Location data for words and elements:

-.-.-

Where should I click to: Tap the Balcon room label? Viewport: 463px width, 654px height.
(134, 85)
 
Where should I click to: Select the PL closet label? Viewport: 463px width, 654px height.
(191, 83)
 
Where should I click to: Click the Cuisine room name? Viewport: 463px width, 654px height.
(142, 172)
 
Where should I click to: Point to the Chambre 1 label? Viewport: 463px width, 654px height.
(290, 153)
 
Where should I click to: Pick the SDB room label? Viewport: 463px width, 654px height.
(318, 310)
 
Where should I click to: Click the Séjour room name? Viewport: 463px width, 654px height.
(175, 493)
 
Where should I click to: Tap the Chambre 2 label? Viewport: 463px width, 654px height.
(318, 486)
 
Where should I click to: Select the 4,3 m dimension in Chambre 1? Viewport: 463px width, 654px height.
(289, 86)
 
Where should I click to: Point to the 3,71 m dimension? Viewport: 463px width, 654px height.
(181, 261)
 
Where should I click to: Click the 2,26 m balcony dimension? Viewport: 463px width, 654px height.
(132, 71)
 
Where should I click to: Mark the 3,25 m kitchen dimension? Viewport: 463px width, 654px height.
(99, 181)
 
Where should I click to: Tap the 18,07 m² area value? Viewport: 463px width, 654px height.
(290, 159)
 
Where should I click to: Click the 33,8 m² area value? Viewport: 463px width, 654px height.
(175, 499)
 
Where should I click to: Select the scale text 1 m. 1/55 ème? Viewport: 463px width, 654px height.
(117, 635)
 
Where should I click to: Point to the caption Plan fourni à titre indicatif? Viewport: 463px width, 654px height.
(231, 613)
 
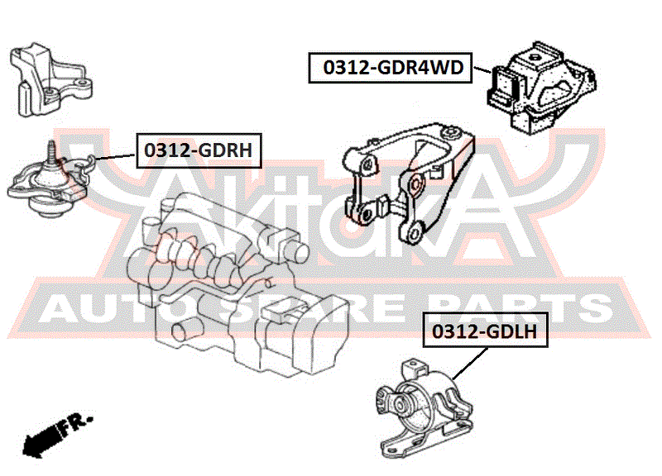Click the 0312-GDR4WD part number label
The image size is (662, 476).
point(390,68)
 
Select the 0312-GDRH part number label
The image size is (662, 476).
point(199,150)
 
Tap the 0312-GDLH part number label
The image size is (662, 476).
point(485,330)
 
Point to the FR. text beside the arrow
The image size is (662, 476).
point(76,424)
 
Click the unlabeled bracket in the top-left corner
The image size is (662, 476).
point(50,80)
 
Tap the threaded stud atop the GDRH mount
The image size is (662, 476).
point(51,150)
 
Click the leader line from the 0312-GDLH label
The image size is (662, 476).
point(469,363)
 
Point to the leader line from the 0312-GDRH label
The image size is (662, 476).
point(115,156)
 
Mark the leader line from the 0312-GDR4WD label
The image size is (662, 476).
point(482,70)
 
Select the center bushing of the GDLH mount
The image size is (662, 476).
point(399,405)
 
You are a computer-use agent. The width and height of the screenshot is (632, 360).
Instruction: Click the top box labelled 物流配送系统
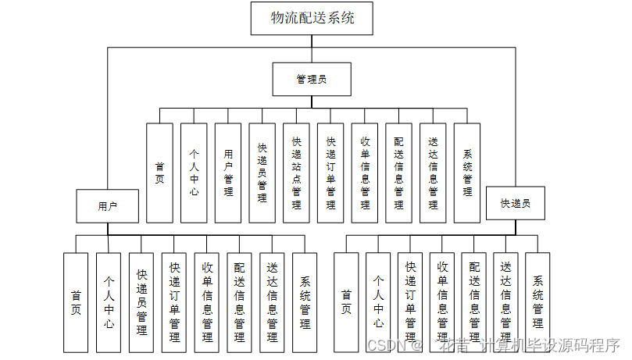[x=312, y=18]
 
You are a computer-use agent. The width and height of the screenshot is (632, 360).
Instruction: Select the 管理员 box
[x=311, y=80]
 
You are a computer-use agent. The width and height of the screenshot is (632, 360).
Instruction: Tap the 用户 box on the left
[x=108, y=207]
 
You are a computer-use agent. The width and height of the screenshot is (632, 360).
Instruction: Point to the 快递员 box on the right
[x=516, y=203]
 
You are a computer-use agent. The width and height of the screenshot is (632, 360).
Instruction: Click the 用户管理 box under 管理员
[x=228, y=173]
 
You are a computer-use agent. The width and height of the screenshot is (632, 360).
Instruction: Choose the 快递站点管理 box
[x=296, y=173]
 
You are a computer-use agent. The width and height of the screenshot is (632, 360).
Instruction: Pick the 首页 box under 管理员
[x=160, y=173]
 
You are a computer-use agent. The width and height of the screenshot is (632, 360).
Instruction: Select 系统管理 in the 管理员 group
[x=467, y=173]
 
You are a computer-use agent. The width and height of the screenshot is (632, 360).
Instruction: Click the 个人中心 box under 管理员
[x=194, y=173]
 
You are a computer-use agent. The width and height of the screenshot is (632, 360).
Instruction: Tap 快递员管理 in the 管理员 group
[x=262, y=173]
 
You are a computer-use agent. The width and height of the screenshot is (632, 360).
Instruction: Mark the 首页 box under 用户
[x=76, y=301]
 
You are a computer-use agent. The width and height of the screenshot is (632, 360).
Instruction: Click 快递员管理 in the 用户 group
[x=141, y=301]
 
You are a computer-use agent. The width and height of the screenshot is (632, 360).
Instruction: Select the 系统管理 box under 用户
[x=305, y=301]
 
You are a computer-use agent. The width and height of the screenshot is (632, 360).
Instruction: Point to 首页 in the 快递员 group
[x=346, y=301]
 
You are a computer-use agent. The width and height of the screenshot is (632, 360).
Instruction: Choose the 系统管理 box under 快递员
[x=537, y=301]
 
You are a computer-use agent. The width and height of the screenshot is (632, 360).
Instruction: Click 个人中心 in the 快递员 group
[x=378, y=301]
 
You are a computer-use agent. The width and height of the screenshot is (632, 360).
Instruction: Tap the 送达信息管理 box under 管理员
[x=433, y=173]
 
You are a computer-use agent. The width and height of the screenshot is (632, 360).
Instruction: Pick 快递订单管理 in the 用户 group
[x=174, y=301]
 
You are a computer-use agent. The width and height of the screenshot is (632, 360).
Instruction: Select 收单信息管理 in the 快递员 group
[x=442, y=301]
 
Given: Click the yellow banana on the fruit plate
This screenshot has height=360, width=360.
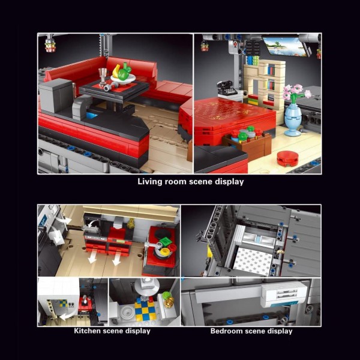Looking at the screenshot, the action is pyautogui.click(x=116, y=71).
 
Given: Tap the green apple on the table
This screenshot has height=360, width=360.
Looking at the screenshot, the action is pyautogui.click(x=124, y=73).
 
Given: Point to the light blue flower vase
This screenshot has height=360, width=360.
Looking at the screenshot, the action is pyautogui.click(x=293, y=119).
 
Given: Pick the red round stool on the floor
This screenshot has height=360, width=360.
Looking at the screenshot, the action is pyautogui.click(x=287, y=158).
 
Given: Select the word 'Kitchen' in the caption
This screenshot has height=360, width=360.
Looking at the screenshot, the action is pyautogui.click(x=87, y=331).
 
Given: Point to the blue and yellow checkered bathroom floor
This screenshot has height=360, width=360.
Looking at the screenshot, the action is pyautogui.click(x=145, y=310).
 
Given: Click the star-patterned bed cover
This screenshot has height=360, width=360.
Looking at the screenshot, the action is pyautogui.click(x=253, y=261).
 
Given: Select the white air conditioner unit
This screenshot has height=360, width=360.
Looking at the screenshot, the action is pyautogui.click(x=284, y=295).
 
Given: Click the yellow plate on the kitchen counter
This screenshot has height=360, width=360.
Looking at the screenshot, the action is pyautogui.click(x=165, y=251).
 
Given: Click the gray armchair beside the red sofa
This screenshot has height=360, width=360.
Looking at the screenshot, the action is pyautogui.click(x=56, y=95).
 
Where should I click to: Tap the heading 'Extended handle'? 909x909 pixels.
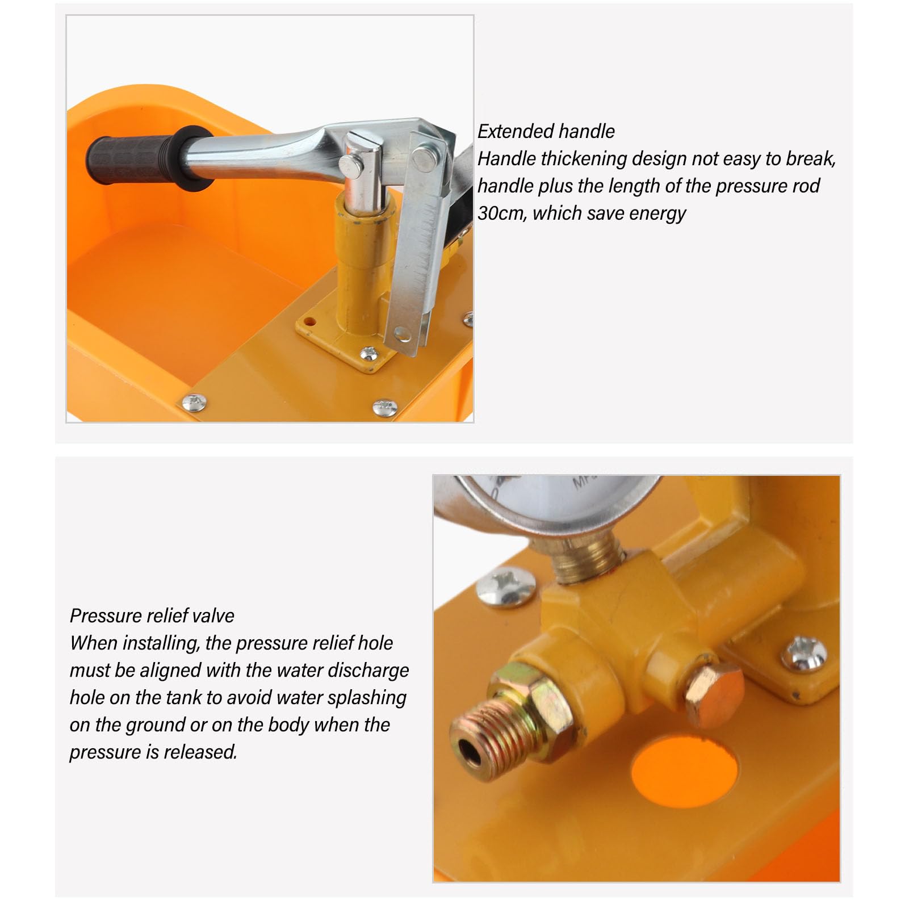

-.-.-

**GOAL OF THE EXERCISE**
Could you lay out the listing above as a Markdown table with the columns Row and Line, one numbered row per line and blank lines omitted? Leave the pictures out of the answer.

**ANSWER FOR THIS EXERCISE**
| Row | Line |
|---|---|
| 1 | Where should I click to: Tap the Balcon room label? Viewport: 463px width, 654px height. |
| 2 | (134, 85) |
| 3 | Where should I click to: Select the PL closet label? Viewport: 463px width, 654px height. |
| 4 | (191, 83) |
| 5 | Where should I click to: Click the Cuisine room name? Viewport: 463px width, 654px height. |
| 6 | (142, 172) |
| 7 | Where should I click to: Point to the Chambre 1 label? Viewport: 463px width, 654px height. |
| 8 | (290, 153) |
| 9 | Where should I click to: Pick the SDB room label? Viewport: 463px width, 654px height. |
| 10 | (318, 310) |
| 11 | Where should I click to: Click the Séjour room name? Viewport: 463px width, 654px height. |
| 12 | (175, 493) |
| 13 | Where should I click to: Tap the Chambre 2 label? Viewport: 463px width, 654px height. |
| 14 | (318, 486) |
| 15 | Where should I click to: Select the 4,3 m dimension in Chambre 1? Viewport: 463px width, 654px height. |
| 16 | (289, 86) |
| 17 | Where should I click to: Point to the 3,71 m dimension? Viewport: 463px width, 654px height. |
| 18 | (181, 261) |
| 19 | Where should I click to: Click the 2,26 m balcony dimension? Viewport: 463px width, 654px height. |
| 20 | (132, 71) |
| 21 | Where should I click to: Mark the 3,25 m kitchen dimension? Viewport: 463px width, 654px height. |
| 22 | (99, 181) |
| 23 | Where should I click to: Tap the 18,07 m² area value? Viewport: 463px width, 654px height. |
| 24 | (290, 159) |
| 25 | Where should I click to: Click the 33,8 m² area value? Viewport: 463px width, 654px height. |
| 26 | (175, 499) |
| 27 | Where should I click to: Select the scale text 1 m. 1/55 ème? Viewport: 463px width, 654px height. |
| 28 | (117, 635) |
| 29 | Where should I click to: Point to the caption Plan fourni à titre indicatif? Viewport: 463px width, 654px height. |
| 30 | (231, 613) |
| 31 | Click the 0312-GDR4WD part number label |
| 32 | The image size is (662, 476). |
| 33 | point(390,68) |
| 34 | Select the 0312-GDRH part number label |
| 35 | The image size is (662, 476). |
| 36 | point(199,150) |
| 37 | Tap the 0312-GDLH part number label |
| 38 | The image size is (662, 476). |
| 39 | point(485,330) |
| 40 | Point to the FR. text beside the arrow |
| 41 | The image size is (662, 476). |
| 42 | point(76,424) |
| 43 | Click the unlabeled bracket in the top-left corner |
| 44 | The image size is (662, 476). |
| 45 | point(50,80) |
| 46 | Tap the threaded stud atop the GDRH mount |
| 47 | The image size is (662, 476). |
| 48 | point(51,150) |
| 49 | Click the leader line from the 0312-GDLH label |
| 50 | The image size is (662, 476). |
| 51 | point(469,363) |
| 52 | Point to the leader line from the 0312-GDRH label |
| 53 | The image size is (662, 476). |
| 54 | point(115,156) |
| 55 | Mark the leader line from the 0312-GDR4WD label |
| 56 | The image size is (662, 476). |
| 57 | point(482,70) |
| 58 | Select the center bushing of the GDLH mount |
| 59 | The image size is (662, 476). |
| 60 | point(399,405) |
| 61 | You are a computer-use agent. The width and height of the screenshot is (632, 360). |
| 62 | Instruction: Click the top box labelled 物流配送系统 |
| 63 | [x=312, y=18] |
| 64 | You are a computer-use agent. The width and height of the screenshot is (632, 360). |
| 65 | Instruction: Select the 管理员 box |
| 66 | [x=311, y=80] |
| 67 | You are a computer-use agent. The width and height of the screenshot is (632, 360). |
| 68 | Instruction: Tap the 用户 box on the left |
| 69 | [x=108, y=207] |
| 70 | You are a computer-use agent. The width and height of the screenshot is (632, 360). |
| 71 | Instruction: Point to the 快递员 box on the right |
| 72 | [x=516, y=203] |
| 73 | You are a computer-use agent. The width and height of the screenshot is (632, 360). |
| 74 | Instruction: Click the 用户管理 box under 管理员 |
| 75 | [x=228, y=173] |
| 76 | You are a computer-use agent. The width and height of the screenshot is (632, 360). |
| 77 | Instruction: Choose the 快递站点管理 box |
| 78 | [x=296, y=173] |
| 79 | You are a computer-use agent. The width and height of the screenshot is (632, 360). |
| 80 | Instruction: Pick the 首页 box under 管理员 |
| 81 | [x=160, y=173] |
| 82 | You are a computer-use agent. The width and height of the screenshot is (632, 360). |
| 83 | Instruction: Select 系统管理 in the 管理员 group |
| 84 | [x=467, y=173] |
| 85 | You are a computer-use agent. The width and height of the screenshot is (632, 360). |
| 86 | Instruction: Click the 个人中心 box under 管理员 |
| 87 | [x=194, y=173] |
| 88 | You are a computer-use agent. The width and height of the screenshot is (632, 360). |
| 89 | Instruction: Tap 快递员管理 in the 管理员 group |
| 90 | [x=262, y=173] |
| 91 | You are a computer-use agent. The width and height of the screenshot is (632, 360). |
| 92 | Instruction: Mark the 首页 box under 用户 |
| 93 | [x=76, y=301] |
| 94 | You are a computer-use agent. The width and height of the screenshot is (632, 360). |
| 95 | Instruction: Click 快递员管理 in the 用户 group |
| 96 | [x=141, y=301] |
| 97 | You are a computer-use agent. The width and height of the screenshot is (632, 360). |
| 98 | Instruction: Select the 系统管理 box under 用户 |
| 99 | [x=305, y=301] |
| 100 | You are a computer-use agent. The width and height of the screenshot is (632, 360). |
| 101 | Instruction: Point to 首页 in the 快递员 group |
| 102 | [x=346, y=301] |
| 103 | You are a computer-use agent. The width and height of the screenshot is (632, 360). |
| 104 | Instruction: Choose the 系统管理 box under 快递员 |
| 105 | [x=537, y=301] |
| 106 | You are a computer-use agent. The width and height of the screenshot is (632, 360). |
| 107 | Instruction: Click 个人中心 in the 快递员 group |
| 108 | [x=378, y=301] |
| 109 | You are a computer-use agent. The width and height of the screenshot is (632, 360). |
| 110 | Instruction: Tap the 送达信息管理 box under 管理员 |
| 111 | [x=433, y=173] |
| 112 | You are a computer-use agent. The width and height of the screenshot is (632, 360). |
| 113 | Instruction: Pick 快递订单管理 in the 用户 group |
| 114 | [x=174, y=301] |
| 115 | You are a computer-use agent. The width and height of the screenshot is (632, 360). |
| 116 | Instruction: Select 收单信息管理 in the 快递员 group |
| 117 | [x=442, y=301] |
| 118 | Given: Click the yellow banana on the fruit plate |
| 119 | This screenshot has height=360, width=360. |
| 120 | Looking at the screenshot, the action is pyautogui.click(x=116, y=71). |
| 121 | Given: Tap the green apple on the table |
| 122 | This screenshot has height=360, width=360. |
| 123 | Looking at the screenshot, the action is pyautogui.click(x=124, y=73). |
| 124 | Given: Point to the light blue flower vase |
| 125 | This screenshot has height=360, width=360. |
| 126 | Looking at the screenshot, the action is pyautogui.click(x=293, y=119). |
| 127 | Given: Pick the red round stool on the floor |
| 128 | This screenshot has height=360, width=360. |
| 129 | Looking at the screenshot, the action is pyautogui.click(x=287, y=158). |
| 130 | Given: Select the word 'Kitchen' in the caption |
| 131 | This screenshot has height=360, width=360. |
| 132 | Looking at the screenshot, the action is pyautogui.click(x=87, y=331). |
| 133 | Given: Point to the blue and yellow checkered bathroom floor |
| 134 | This screenshot has height=360, width=360. |
| 135 | Looking at the screenshot, the action is pyautogui.click(x=145, y=310). |
| 136 | Given: Click the star-patterned bed cover |
| 137 | This screenshot has height=360, width=360. |
| 138 | Looking at the screenshot, the action is pyautogui.click(x=253, y=261). |
| 139 | Given: Select the white air conditioner unit |
| 140 | This screenshot has height=360, width=360. |
| 141 | Looking at the screenshot, the action is pyautogui.click(x=284, y=295). |
| 142 | Given: Click the yellow plate on the kitchen counter |
| 143 | This screenshot has height=360, width=360. |
| 144 | Looking at the screenshot, the action is pyautogui.click(x=165, y=251). |
| 145 | Given: Click the gray armchair beside the red sofa |
| 146 | This screenshot has height=360, width=360. |
| 147 | Looking at the screenshot, the action is pyautogui.click(x=56, y=95). |
| 148 | Where should I click to: Tap the heading 'Extended handle'? 909x909 pixels. |